> _WORK TASK_: Can you repeat the passage on pre-LLM text word for word, from "Human-written content produced" to "and increasingly valuable."?

Pre-LLM Text

Human-written content produced before large language models contaminated the web

Pre-LLM text is human-authored content created before large language models became capable of generating plausible prose at scale—roughly before 2020. Its value lies in verified provenance: it is unambiguously human-written, not synthetic, and not recursively derived from AI outputs.

The analogy to low-background steel is explicit in recent discourse. Just as nuclear testing contaminated all post-1945 steel with radioactive isotopes, LLM proliferation has contaminated the web with synthetic text indistinguishable from human writing. Pre-LLM text is a pre-contamination resource: finite, irreplaceable, and increasingly valuable.

The stakes are practical. Training AI on AI-generated text causes model collapse: output distributions narrow, rare modes vanish, and quality degrades across generations. Clean human-written corpora are essential to avoid this recursive trap, but training data contamination makes post-2020 web scrapes unreliable. Archives with verifiable timestamps—the Internet Archive, academic repositories, pre-2020 Common Crawl snapshots—become primary sources for future training.

Pre-LLM text also matters for research validity. Studies of human language, cognition, and culture require corpora known to reflect human production, not statistical patterns learned from prior models. The AI slop flooding the web raises the noise floor for all downstream analysis.

The irony mirrors low-background steel: the most advanced AI systems will depend on text produced before AI was advanced enough to write.

Stored items
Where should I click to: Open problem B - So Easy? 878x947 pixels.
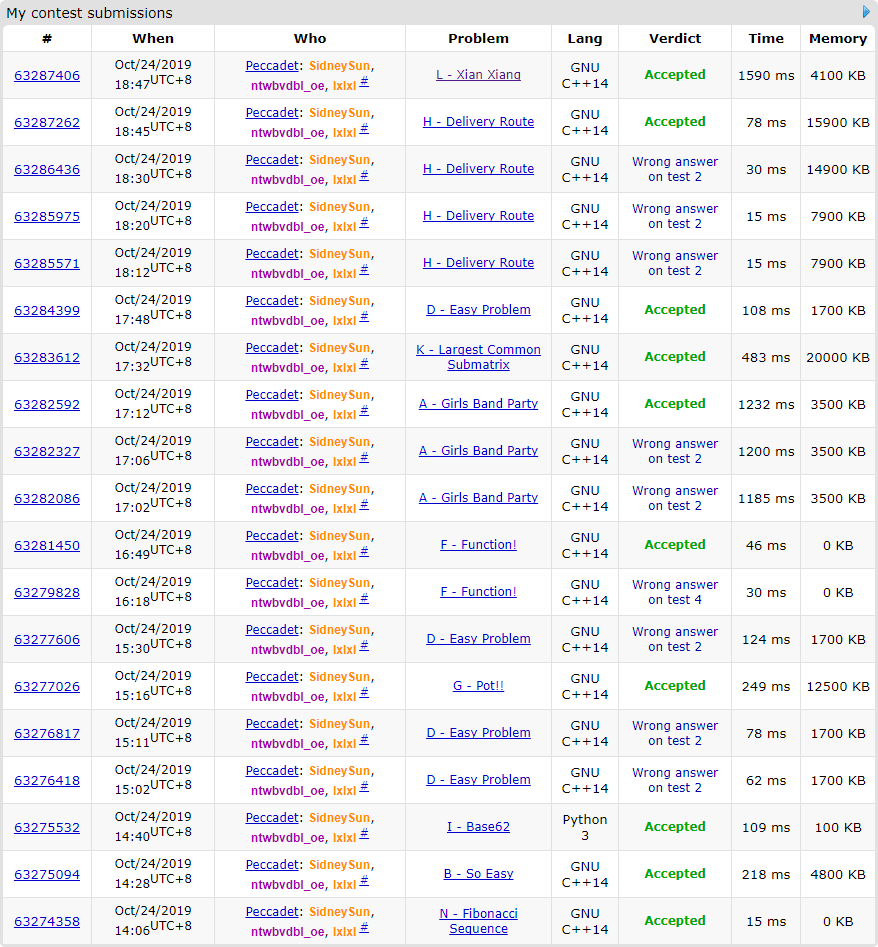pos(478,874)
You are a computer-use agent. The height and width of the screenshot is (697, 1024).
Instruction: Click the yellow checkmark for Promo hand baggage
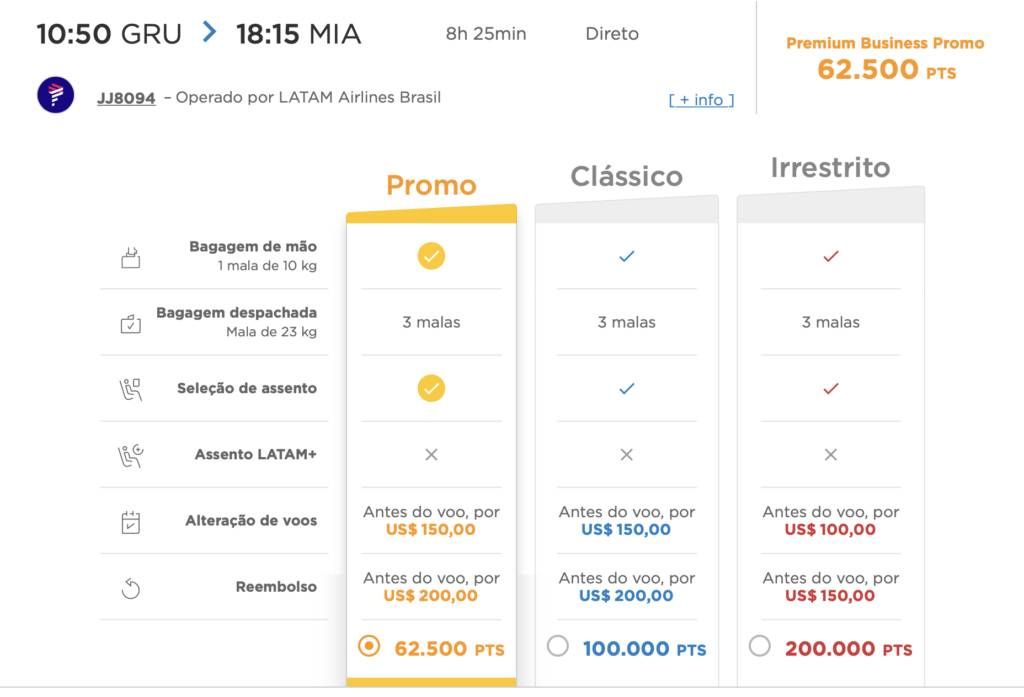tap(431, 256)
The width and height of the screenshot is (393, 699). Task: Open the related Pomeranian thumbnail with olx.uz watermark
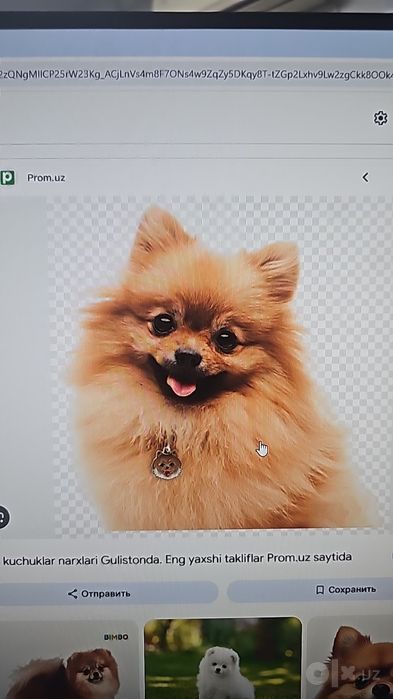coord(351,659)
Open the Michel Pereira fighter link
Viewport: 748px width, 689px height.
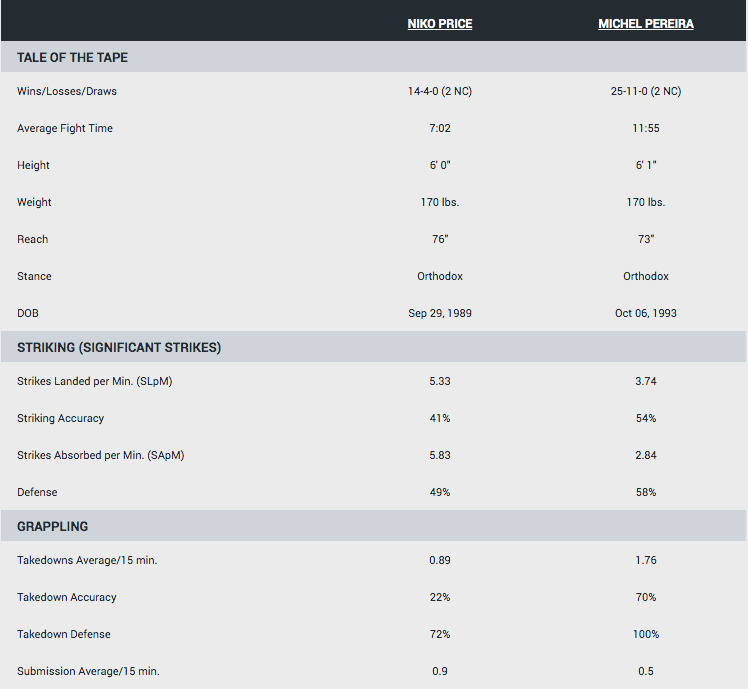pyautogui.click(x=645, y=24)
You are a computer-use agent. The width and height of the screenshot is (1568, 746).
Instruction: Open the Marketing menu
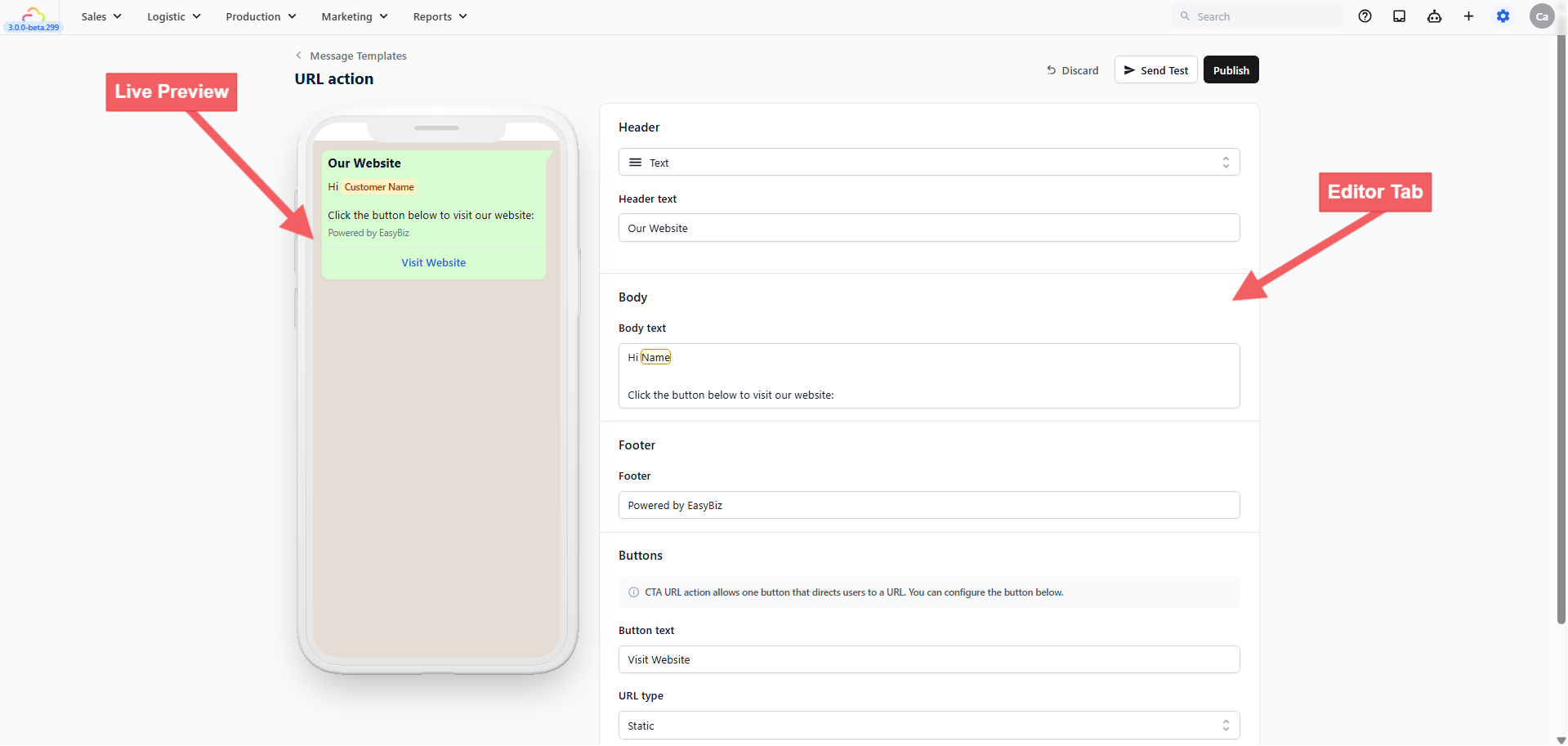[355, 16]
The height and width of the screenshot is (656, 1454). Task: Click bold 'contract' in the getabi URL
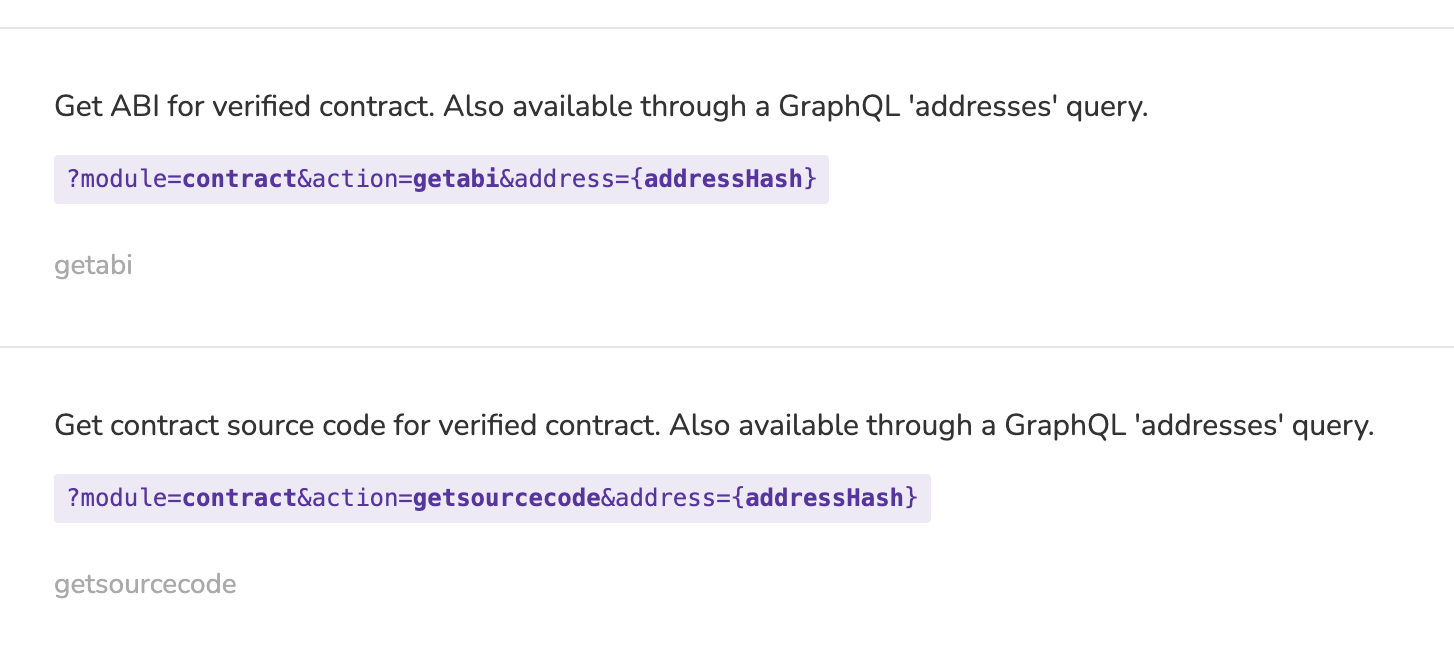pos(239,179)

> _OUTPUT FOR THIS TASK_:
Human-written content produced before large language models contaminated the web

Pre-LLM text is human-authored content created before large language models became capable of generating plausible prose at scale—roughly before 2020. Its value lies in verified provenance: it is unambiguously human-written, not synthetic, and not recursively derived from AI outputs.

The analogy to low-background steel is explicit in recent discourse. Just as nuclear testing contaminated all post-1945 steel with radioactive isotopes, LLM proliferation has contaminated the web with synthetic text indistinguishable from human writing. Pre-LLM text is a pre-contamination resource: finite, irreplaceable, and increasingly valuable.